→ **What is needed**: All entries below are to be retyped in full, precisely as they appear.

→ **Saved data entries**:
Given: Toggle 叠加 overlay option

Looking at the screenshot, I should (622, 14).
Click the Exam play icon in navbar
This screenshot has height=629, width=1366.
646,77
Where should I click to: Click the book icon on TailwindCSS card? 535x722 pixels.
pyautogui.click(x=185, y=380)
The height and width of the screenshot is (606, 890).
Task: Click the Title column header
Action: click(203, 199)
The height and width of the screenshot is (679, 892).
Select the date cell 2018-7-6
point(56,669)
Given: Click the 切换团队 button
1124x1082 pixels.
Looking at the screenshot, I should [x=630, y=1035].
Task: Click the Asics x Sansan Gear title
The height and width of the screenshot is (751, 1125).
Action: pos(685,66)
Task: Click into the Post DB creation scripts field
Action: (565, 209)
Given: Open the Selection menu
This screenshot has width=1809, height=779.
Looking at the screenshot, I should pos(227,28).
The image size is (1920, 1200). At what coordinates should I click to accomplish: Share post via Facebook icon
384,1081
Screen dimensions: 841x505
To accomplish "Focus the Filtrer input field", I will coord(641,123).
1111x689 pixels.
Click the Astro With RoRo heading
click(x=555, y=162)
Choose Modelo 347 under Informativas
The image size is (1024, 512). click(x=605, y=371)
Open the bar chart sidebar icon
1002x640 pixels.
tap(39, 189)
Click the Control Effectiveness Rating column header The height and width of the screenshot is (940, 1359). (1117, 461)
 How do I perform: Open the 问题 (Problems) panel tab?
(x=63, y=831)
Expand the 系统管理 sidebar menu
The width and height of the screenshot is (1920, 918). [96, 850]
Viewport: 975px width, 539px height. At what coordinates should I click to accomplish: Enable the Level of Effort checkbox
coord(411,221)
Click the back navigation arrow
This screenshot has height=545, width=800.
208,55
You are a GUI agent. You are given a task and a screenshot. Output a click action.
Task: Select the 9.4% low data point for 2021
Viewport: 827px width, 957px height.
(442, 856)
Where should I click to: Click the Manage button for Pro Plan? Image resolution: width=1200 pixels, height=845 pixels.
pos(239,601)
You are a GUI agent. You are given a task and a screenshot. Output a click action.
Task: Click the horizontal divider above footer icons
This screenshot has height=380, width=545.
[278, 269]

→ **Answer area**:
Given: Toggle 叠加 overlay option

Looking at the screenshot, I should (622, 14).
Click the Exam play icon in navbar
This screenshot has height=629, width=1366.
646,77
Where should I click to: Click the book icon on TailwindCSS card? 535x722 pixels.
pyautogui.click(x=185, y=380)
The height and width of the screenshot is (606, 890).
Task: Click the Title column header
Action: click(203, 199)
The height and width of the screenshot is (679, 892).
Select the date cell 2018-7-6
point(56,669)
Given: Click the 切换团队 button
1124x1082 pixels.
Looking at the screenshot, I should [x=630, y=1035].
Task: Click the Asics x Sansan Gear title
The height and width of the screenshot is (751, 1125).
Action: pos(685,66)
Task: Click into the Post DB creation scripts field
Action: (565, 209)
Given: Open the Selection menu
This screenshot has width=1809, height=779.
Looking at the screenshot, I should pos(227,28).
The image size is (1920, 1200). At what coordinates should I click to accomplish: Share post via Facebook icon
384,1081
Screen dimensions: 841x505
To accomplish "Focus the Filtrer input field", I will coord(641,123).
1111x689 pixels.
Click the Astro With RoRo heading
click(x=555, y=162)
Choose Modelo 347 under Informativas
The image size is (1024, 512). click(x=605, y=371)
Open the bar chart sidebar icon
1002x640 pixels.
tap(39, 189)
Click the Control Effectiveness Rating column header The height and width of the screenshot is (940, 1359). (1117, 461)
 How do I perform: Open the 问题 (Problems) panel tab?
(x=63, y=831)
Expand the 系统管理 sidebar menu
The width and height of the screenshot is (1920, 918). [96, 850]
Viewport: 975px width, 539px height. At what coordinates should I click to accomplish: Enable the Level of Effort checkbox
coord(411,221)
Click the back navigation arrow
This screenshot has height=545, width=800.
208,55
You are a GUI agent. You are given a task and a screenshot. Output a click action.
Task: Select the 9.4% low data point for 2021
Viewport: 827px width, 957px height.
(442, 856)
Where should I click to: Click the Manage button for Pro Plan? Image resolution: width=1200 pixels, height=845 pixels.
pos(239,601)
You are a GUI agent. You are given a task and a screenshot. Output a click action.
Task: Click the horizontal divider above footer icons
This screenshot has height=380, width=545.
[278, 269]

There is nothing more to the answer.